» **WHAT YOU HAVE TO DO**
Taking the line with "Constitution of Virginia (975, 310)" as the first and the line with "2026 Updates (935, 212)" as the last, set down exactly every line in that range from the entries below, and no more.

» **INPUT FOR THIS TASK**
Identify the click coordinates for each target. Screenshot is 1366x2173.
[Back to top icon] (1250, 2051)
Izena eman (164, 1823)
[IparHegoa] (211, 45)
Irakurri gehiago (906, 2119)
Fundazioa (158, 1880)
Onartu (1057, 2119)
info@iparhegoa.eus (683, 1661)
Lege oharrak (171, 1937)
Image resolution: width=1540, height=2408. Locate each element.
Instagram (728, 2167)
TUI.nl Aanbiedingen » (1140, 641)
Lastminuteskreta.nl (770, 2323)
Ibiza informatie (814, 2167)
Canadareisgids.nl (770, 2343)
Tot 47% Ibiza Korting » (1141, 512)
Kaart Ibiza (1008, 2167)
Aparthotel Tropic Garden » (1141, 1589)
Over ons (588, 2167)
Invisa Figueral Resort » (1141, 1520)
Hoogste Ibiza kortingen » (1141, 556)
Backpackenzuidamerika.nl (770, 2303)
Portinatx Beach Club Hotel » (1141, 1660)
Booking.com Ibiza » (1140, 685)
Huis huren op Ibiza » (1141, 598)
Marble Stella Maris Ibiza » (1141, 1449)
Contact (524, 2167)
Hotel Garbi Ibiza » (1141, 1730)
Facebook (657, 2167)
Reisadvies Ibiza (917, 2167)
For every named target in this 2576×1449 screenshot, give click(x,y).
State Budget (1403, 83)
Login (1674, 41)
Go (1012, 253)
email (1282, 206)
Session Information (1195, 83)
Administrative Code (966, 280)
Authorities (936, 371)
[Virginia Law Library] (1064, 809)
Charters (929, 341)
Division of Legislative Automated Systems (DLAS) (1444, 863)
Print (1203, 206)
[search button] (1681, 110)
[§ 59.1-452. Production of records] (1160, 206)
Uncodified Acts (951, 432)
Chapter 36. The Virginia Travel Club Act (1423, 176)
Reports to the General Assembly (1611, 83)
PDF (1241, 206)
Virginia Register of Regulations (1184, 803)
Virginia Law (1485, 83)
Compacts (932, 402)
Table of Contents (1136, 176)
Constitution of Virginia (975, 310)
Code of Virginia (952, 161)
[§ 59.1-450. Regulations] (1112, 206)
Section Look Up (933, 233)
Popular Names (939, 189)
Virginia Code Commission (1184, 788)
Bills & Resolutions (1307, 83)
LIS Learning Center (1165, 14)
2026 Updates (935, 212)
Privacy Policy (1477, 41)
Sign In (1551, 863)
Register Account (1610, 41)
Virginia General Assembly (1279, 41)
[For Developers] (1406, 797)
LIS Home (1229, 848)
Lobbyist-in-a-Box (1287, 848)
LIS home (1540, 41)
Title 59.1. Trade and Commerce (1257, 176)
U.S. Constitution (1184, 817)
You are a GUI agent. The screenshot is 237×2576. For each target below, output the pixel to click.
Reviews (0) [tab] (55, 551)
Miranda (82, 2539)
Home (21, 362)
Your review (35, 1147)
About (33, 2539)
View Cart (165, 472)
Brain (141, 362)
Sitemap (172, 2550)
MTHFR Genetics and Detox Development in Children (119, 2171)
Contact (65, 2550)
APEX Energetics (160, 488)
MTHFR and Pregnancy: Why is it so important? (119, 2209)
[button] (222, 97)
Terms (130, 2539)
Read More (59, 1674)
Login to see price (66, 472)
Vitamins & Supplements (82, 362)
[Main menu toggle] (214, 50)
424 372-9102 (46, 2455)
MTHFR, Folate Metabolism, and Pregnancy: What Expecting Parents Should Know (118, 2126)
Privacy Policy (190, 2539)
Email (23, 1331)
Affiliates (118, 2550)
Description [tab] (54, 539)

» **OUTPUT BELOW**
Constitution of Virginia (975, 310)
Code of Virginia (952, 161)
[§ 59.1-450. Regulations] (1112, 206)
Section Look Up (933, 233)
Popular Names (939, 189)
Virginia Code Commission (1184, 788)
Bills & Resolutions (1307, 83)
LIS Learning Center (1165, 14)
2026 Updates (935, 212)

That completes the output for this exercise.